What you are asked to do
Which lines in the items below contain the word "plan"? Pick out each one and copy it in full.

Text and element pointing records
• • •

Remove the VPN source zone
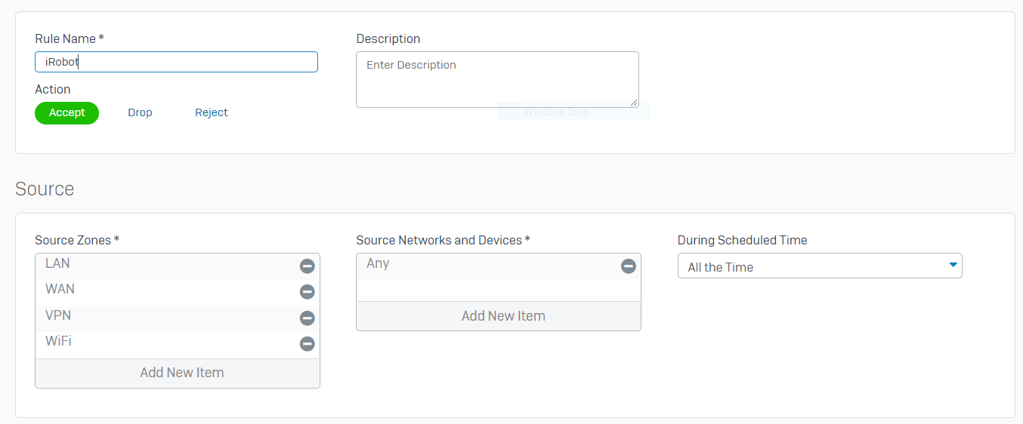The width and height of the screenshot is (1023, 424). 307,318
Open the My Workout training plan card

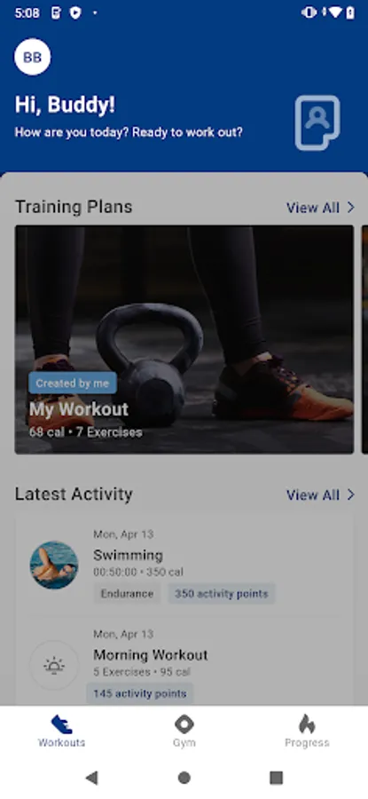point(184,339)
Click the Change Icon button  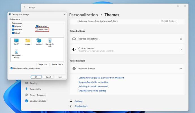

• • •

Answer to the problem
Open the My Workout training plan card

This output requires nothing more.